— INPUT —
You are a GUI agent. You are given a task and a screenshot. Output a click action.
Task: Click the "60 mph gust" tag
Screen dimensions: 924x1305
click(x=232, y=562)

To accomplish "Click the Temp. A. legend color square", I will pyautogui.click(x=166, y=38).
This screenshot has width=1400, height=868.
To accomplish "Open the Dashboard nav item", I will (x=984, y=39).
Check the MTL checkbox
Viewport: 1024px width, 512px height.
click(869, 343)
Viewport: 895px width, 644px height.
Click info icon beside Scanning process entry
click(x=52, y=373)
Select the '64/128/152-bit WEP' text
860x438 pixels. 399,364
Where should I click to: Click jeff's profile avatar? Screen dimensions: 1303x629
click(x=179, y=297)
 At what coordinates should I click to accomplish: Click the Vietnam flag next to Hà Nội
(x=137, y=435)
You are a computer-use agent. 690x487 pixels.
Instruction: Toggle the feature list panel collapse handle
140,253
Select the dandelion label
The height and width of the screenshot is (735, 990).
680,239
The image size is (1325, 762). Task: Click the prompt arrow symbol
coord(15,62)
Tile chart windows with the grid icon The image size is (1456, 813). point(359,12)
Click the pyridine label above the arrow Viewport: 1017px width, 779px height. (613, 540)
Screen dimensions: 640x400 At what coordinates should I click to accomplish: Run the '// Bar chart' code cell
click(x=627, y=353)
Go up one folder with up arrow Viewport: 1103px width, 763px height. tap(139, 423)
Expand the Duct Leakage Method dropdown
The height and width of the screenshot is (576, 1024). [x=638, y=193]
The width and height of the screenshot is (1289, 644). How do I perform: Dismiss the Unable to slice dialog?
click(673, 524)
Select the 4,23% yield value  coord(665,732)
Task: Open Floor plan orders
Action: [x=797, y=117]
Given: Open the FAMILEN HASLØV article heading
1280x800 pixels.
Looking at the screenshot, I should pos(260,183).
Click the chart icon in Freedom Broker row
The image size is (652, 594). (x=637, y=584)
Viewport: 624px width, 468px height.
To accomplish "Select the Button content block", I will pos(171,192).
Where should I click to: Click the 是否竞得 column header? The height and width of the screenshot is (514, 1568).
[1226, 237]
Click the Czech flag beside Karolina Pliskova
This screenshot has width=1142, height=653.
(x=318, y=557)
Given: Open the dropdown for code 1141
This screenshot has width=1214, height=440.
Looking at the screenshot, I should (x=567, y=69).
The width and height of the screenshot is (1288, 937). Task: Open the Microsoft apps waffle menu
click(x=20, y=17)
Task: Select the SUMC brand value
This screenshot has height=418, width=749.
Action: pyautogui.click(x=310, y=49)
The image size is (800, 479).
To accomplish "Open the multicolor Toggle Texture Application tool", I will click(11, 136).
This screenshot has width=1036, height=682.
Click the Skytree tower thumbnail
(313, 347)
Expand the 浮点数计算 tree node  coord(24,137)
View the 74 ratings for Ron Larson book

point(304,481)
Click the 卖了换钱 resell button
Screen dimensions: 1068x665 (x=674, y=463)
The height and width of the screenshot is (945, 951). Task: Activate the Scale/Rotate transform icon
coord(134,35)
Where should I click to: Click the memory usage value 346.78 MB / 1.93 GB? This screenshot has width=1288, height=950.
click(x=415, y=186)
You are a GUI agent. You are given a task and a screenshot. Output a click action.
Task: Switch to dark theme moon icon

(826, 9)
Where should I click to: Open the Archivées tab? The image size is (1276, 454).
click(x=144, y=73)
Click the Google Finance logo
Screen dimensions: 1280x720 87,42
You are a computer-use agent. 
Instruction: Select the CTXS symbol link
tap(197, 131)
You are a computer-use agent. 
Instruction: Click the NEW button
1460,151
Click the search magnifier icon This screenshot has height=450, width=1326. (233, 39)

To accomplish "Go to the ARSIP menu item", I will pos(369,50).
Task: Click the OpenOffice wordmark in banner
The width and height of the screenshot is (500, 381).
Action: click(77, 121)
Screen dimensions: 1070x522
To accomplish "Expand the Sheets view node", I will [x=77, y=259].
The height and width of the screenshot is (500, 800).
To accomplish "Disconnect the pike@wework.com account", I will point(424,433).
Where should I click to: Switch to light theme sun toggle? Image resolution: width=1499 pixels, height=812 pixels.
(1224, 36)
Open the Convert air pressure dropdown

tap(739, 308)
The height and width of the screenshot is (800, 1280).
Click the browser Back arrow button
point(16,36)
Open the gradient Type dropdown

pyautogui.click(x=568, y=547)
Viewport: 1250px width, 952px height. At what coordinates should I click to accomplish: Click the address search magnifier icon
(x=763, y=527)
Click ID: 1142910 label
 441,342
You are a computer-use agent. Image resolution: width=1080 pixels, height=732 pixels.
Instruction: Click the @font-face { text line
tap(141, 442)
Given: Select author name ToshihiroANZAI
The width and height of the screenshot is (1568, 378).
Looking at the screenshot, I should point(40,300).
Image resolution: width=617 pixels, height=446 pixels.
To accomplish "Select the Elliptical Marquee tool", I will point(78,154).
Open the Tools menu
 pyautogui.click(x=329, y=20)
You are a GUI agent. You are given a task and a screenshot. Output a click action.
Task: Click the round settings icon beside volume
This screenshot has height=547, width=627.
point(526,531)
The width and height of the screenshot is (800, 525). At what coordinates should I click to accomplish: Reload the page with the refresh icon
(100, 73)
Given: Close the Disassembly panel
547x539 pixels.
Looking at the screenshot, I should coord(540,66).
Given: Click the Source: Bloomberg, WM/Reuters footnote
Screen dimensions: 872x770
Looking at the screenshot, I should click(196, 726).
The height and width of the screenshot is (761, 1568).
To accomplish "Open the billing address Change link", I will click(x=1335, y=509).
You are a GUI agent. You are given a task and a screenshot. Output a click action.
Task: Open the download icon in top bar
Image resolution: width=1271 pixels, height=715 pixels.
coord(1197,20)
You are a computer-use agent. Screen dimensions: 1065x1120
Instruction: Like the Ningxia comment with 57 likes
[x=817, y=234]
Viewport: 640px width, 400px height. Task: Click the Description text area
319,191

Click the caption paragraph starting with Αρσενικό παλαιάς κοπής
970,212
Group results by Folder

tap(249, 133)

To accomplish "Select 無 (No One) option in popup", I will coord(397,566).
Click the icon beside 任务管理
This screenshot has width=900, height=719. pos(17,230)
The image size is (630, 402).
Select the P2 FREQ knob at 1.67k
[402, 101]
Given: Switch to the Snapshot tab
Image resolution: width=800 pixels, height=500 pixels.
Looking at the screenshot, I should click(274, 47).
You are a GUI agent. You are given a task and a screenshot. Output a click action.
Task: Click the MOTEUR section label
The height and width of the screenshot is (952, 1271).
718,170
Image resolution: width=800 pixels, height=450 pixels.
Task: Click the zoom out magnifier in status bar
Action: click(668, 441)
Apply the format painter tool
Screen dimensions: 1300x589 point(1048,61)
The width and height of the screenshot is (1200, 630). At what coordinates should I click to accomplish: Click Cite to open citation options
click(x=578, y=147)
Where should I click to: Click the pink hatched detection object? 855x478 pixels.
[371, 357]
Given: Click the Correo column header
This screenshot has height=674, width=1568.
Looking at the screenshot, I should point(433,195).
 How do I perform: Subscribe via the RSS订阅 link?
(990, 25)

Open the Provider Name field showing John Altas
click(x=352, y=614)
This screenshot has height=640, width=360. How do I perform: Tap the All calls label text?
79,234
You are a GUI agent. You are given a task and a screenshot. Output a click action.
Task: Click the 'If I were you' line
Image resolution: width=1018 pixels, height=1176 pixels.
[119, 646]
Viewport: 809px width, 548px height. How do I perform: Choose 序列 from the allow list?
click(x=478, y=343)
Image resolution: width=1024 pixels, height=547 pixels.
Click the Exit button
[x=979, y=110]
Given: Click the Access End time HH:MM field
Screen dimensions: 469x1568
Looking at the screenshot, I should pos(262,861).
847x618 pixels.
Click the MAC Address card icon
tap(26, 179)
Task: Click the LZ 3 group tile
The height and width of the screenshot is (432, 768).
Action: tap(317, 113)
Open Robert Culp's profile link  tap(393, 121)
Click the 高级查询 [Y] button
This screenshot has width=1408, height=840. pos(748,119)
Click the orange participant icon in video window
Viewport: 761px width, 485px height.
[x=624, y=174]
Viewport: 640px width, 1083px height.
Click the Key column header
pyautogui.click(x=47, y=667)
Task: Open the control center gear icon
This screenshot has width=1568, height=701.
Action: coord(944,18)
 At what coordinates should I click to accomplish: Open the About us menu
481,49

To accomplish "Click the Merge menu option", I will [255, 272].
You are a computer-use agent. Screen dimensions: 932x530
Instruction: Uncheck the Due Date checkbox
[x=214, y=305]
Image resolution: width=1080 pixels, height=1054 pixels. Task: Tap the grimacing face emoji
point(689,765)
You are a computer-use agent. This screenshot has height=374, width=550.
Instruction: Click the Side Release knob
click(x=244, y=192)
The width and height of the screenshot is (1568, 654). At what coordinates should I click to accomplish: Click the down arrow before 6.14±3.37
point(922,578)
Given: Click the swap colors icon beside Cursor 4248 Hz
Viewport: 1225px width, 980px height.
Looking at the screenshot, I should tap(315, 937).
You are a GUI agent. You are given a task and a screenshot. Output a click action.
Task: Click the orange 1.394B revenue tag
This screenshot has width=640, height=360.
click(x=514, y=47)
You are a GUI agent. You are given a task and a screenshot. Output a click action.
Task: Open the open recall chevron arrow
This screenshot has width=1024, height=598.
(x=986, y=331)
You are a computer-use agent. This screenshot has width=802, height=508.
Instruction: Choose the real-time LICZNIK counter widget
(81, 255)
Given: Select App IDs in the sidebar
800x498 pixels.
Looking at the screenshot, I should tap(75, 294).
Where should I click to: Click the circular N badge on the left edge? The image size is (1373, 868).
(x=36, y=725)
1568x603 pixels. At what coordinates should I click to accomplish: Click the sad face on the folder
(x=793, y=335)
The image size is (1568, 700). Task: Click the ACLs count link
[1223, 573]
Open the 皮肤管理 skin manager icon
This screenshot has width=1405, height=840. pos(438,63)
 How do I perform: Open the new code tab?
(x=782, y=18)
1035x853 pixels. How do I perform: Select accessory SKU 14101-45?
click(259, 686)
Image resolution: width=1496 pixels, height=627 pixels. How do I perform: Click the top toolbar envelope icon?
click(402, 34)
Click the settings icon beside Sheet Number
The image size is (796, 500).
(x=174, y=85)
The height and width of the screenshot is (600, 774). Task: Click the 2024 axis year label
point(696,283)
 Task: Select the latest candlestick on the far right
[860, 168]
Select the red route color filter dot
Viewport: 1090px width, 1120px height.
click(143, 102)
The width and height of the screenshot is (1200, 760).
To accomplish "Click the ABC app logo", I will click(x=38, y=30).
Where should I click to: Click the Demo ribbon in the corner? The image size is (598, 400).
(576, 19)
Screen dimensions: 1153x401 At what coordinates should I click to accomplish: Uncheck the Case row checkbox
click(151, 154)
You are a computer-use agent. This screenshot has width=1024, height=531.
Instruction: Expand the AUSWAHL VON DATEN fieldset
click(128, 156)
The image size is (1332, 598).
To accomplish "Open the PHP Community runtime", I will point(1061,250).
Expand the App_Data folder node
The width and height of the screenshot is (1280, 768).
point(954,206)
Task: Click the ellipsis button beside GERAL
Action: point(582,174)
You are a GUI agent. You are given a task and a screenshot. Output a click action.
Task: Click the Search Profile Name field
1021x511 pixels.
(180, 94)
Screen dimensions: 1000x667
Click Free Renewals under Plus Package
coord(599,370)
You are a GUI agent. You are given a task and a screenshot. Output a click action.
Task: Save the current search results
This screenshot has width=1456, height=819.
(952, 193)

— THE TASK —
Look through the entries above and copy each line that has "orange" in it.

— OUTPUT FOR THIS TASK —
Click the orange participant icon in video window
Task: Click the orange 1.394B revenue tag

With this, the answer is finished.